╔══

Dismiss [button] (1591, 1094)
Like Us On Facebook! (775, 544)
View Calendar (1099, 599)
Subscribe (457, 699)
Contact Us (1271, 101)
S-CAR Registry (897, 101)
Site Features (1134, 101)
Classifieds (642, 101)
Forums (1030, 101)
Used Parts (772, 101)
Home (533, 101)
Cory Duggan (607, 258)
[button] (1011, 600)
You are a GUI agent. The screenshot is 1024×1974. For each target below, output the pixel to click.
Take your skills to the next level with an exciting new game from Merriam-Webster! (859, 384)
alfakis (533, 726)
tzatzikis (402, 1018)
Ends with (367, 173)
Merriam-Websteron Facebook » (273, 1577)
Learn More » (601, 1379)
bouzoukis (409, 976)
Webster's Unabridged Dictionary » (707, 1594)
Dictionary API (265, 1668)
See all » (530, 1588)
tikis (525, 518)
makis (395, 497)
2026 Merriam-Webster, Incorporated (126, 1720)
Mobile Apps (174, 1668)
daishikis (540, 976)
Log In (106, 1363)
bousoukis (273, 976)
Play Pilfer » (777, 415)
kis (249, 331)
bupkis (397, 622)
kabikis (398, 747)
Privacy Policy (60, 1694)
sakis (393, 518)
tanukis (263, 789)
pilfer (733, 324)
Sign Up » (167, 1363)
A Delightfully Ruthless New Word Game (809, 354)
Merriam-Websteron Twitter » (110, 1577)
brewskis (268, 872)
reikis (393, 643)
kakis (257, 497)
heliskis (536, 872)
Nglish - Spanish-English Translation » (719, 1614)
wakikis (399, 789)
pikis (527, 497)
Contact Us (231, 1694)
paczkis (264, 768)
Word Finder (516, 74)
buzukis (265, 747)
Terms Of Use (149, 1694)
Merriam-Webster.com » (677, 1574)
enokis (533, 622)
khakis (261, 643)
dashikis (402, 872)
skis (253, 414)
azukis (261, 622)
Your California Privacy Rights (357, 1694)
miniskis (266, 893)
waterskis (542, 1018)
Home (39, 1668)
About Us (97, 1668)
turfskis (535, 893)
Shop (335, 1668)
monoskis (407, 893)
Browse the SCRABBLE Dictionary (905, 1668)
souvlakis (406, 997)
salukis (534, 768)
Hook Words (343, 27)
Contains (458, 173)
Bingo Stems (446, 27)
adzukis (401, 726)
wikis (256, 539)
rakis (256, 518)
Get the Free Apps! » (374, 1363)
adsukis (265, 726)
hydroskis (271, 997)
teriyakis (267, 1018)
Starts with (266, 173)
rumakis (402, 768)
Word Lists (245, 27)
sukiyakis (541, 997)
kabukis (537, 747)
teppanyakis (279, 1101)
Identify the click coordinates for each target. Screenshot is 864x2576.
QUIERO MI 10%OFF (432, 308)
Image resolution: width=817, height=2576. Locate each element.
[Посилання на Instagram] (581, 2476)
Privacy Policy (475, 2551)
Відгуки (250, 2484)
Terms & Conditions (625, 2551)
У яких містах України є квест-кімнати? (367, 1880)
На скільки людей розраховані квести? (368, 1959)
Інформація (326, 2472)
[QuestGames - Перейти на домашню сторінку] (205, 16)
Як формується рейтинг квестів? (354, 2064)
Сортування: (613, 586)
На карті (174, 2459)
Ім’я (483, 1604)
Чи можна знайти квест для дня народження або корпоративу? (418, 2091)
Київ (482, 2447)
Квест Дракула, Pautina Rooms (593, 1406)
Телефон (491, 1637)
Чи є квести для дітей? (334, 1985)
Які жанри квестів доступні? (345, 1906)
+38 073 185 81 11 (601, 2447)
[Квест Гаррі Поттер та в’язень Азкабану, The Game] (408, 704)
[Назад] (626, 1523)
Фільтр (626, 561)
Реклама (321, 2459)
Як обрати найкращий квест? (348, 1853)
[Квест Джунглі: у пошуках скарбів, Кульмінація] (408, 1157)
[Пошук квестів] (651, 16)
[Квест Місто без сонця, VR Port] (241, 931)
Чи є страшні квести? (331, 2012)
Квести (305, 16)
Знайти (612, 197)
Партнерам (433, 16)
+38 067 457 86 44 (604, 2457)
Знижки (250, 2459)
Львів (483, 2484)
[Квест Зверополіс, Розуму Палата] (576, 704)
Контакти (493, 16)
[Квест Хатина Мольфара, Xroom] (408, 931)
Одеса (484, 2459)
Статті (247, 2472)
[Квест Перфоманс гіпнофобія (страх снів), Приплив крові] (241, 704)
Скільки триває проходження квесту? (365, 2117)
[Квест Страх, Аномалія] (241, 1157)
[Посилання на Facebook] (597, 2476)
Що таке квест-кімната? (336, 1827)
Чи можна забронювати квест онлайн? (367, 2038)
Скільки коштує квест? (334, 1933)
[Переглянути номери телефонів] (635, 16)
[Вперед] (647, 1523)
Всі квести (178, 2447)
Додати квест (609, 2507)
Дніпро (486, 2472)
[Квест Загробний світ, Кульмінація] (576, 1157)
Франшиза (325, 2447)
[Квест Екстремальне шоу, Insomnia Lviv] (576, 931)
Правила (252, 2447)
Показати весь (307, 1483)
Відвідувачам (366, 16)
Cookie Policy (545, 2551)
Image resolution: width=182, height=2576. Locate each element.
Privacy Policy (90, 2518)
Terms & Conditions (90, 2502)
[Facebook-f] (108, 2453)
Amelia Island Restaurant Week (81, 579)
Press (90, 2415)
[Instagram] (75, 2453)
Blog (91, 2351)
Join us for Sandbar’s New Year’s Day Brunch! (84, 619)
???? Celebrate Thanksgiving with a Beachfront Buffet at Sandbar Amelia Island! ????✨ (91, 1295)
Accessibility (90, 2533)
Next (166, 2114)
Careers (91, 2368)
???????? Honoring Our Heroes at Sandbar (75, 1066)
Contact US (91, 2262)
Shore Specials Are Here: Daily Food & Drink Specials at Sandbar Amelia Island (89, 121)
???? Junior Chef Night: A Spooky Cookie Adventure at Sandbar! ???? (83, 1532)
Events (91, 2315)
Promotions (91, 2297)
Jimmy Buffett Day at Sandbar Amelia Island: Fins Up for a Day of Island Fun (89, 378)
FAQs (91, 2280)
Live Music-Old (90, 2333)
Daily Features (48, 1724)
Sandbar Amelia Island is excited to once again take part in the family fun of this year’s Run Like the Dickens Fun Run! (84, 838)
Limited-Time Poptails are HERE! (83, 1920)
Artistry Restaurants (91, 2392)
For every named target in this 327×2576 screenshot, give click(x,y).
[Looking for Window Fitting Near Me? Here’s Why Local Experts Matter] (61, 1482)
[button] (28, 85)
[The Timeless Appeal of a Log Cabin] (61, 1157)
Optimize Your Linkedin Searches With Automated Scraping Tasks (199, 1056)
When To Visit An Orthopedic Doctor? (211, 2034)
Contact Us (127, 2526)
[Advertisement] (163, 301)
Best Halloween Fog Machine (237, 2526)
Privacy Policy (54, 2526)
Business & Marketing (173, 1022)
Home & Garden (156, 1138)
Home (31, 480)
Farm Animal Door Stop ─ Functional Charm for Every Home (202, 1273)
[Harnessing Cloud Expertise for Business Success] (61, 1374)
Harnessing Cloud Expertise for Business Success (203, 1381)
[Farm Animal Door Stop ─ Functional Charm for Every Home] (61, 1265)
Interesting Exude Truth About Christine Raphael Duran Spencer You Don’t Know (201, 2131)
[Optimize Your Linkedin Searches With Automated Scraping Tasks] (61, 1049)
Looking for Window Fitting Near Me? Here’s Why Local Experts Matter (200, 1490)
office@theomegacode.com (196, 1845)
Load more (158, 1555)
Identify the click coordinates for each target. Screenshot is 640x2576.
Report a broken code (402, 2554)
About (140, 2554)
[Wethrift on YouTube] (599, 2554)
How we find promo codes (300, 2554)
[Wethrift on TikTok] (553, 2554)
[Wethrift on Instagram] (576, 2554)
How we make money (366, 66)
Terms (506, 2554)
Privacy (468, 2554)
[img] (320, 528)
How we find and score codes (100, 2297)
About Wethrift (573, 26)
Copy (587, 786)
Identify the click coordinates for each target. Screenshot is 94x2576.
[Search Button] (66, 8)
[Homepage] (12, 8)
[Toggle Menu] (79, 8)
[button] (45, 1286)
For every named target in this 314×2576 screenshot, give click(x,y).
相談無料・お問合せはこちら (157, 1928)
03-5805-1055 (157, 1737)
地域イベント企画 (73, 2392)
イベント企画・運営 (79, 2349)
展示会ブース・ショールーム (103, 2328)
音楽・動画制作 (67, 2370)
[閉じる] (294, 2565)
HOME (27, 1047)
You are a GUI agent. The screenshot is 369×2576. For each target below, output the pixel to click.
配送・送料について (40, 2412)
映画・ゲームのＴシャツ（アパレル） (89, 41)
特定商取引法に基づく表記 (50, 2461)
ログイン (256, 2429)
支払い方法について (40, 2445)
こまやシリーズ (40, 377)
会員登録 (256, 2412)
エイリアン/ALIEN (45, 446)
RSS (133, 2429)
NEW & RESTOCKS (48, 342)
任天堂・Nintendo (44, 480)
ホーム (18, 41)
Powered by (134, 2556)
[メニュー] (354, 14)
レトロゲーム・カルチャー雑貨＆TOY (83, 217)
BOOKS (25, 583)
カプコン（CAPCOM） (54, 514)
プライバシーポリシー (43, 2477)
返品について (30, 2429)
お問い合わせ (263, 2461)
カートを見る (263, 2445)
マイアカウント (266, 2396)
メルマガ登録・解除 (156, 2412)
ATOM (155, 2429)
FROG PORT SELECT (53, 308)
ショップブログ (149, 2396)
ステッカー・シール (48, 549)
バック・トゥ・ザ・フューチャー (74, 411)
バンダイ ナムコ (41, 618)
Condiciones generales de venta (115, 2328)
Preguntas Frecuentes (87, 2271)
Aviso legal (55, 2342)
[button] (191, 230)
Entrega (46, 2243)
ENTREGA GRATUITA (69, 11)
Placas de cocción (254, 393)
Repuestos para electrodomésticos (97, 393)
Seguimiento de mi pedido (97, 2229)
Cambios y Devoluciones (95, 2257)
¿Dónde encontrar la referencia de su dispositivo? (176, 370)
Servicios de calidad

╚══

Search the entries for the word "Harnessing" and report how many lines contain it, as a bare number.

**Exercise output:**
2